[Replicant] Are smartphones any good? (was Re: Oneplus One support)

Spacefalcon the Outlaw falcon at ivan.Harhan.ORG
Mon Jan 5 18:55:03 UTC 2015


Dimonik wrote:

> Free dumb phone is not enough for freedom/privacy.

Please don't mix freedom and privacy together; they are two different
concepts.  To me personally, the most important freedom is the freedom
to fix bugs.  If my dumbphone is misbehaving because of a firmware
bug, I want the freedom to fix it myself, instead of being beholden to
vendors' firmware "upgrades" that introduce 3 new bugs for every old
one fixed.

> Lets assume freecalypso-sw reached the goal and produce this phone in the
> pocket:
>
> 1. You still will be tracked by telecom network (exposed location);

So what?  The laws of physics are the same for everyone; it should be
obvious to a hedgehog (Russian expression) that if I wish to talk to
my significant other while driving on a highway, I'm going to have to
use a device that acts a radio transmitter, and by the laws of physics
the location of a radio transmitter can be trivially determined by
anyone who takes the effort to trilaterate.  Again, so what?

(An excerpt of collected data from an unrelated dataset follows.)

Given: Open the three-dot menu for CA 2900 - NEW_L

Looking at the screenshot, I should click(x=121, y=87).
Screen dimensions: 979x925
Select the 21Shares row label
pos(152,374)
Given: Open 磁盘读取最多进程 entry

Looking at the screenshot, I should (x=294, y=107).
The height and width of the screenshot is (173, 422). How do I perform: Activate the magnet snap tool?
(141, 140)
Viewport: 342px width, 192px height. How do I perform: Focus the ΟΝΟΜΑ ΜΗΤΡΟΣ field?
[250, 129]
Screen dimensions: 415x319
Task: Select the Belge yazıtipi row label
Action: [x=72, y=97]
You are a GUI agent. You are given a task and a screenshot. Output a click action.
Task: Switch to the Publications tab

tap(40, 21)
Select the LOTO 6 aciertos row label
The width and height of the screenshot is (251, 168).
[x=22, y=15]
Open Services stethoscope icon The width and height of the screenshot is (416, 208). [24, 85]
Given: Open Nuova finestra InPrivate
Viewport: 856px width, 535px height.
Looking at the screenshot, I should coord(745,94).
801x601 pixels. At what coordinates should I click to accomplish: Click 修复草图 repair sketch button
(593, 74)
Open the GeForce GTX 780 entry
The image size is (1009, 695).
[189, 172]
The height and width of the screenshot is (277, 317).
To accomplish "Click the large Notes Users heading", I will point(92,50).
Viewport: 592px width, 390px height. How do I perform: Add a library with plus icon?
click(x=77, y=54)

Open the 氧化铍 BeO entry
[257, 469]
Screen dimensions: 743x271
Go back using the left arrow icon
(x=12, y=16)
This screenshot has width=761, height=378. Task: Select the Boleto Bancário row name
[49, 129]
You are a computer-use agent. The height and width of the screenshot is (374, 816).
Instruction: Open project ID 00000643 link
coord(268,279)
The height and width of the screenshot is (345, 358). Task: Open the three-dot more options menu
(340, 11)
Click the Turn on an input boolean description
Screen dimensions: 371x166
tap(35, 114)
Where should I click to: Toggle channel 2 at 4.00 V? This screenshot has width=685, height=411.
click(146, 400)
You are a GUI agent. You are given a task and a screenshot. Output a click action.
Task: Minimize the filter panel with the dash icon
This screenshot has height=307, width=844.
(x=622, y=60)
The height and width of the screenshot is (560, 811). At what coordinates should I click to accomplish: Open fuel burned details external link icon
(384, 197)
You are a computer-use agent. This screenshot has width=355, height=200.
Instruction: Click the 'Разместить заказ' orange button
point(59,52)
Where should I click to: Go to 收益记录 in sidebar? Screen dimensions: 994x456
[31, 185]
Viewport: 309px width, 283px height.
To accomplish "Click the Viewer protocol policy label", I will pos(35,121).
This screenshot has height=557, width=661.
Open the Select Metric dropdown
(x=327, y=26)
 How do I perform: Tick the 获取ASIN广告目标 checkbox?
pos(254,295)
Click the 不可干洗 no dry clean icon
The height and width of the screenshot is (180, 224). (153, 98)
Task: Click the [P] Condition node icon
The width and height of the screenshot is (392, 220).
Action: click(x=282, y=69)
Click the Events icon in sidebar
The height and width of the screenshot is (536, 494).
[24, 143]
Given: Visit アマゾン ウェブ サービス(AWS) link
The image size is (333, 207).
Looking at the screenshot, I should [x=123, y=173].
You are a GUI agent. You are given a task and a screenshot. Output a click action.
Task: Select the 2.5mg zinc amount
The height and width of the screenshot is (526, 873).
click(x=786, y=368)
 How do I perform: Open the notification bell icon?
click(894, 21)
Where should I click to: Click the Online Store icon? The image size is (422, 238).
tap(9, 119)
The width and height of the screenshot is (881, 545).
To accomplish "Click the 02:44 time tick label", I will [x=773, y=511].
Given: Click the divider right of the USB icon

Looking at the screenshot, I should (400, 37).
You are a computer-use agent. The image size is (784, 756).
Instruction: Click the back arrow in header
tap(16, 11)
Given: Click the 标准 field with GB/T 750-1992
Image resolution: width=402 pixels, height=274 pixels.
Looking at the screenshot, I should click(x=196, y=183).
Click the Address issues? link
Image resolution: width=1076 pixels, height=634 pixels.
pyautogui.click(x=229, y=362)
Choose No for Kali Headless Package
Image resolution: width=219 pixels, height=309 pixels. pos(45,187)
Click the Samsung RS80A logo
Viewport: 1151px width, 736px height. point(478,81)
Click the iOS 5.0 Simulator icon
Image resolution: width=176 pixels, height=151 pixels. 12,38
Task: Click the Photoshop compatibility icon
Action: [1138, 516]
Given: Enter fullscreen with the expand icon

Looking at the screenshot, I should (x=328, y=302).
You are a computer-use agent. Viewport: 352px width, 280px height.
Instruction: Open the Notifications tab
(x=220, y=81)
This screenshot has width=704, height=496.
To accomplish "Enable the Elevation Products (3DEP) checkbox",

Having one's location known to anyone who cares to know is the price
one has to pay for the convenience of making it possible for the
important people in your life to be able to reach you instantly at any
time.  Again, it all stems from universal laws of physics, no need to
invoke conspiracy arguments here.

> 2. Your voice will not be encrypted using trusted algorithm (End-to-End)
> because this is dumbphone as thus will obey badly broken standard GSM A5/1
> - A5/3 algos with SIM card's loosy 64bit keys;

Again, a reality I am perfectly willing to accept.

I may be able to implement end-to-end encrypted voice calls over CSD
(mobile-to-mobile transparent CSD calls work just fine in my part of
the world), even on a dumbphone - but that is a much lower priority
for me; I won't start working on it until *after* I have solved the
far more pressing (for me) moral problem of proprietary firmware w/o
source code.

> 3. Your calls/sms'es will travel across telecom network and will easily be
> accessible for prepared adversary (SS7 hacking);

Again, something I am perfectly willing to live with.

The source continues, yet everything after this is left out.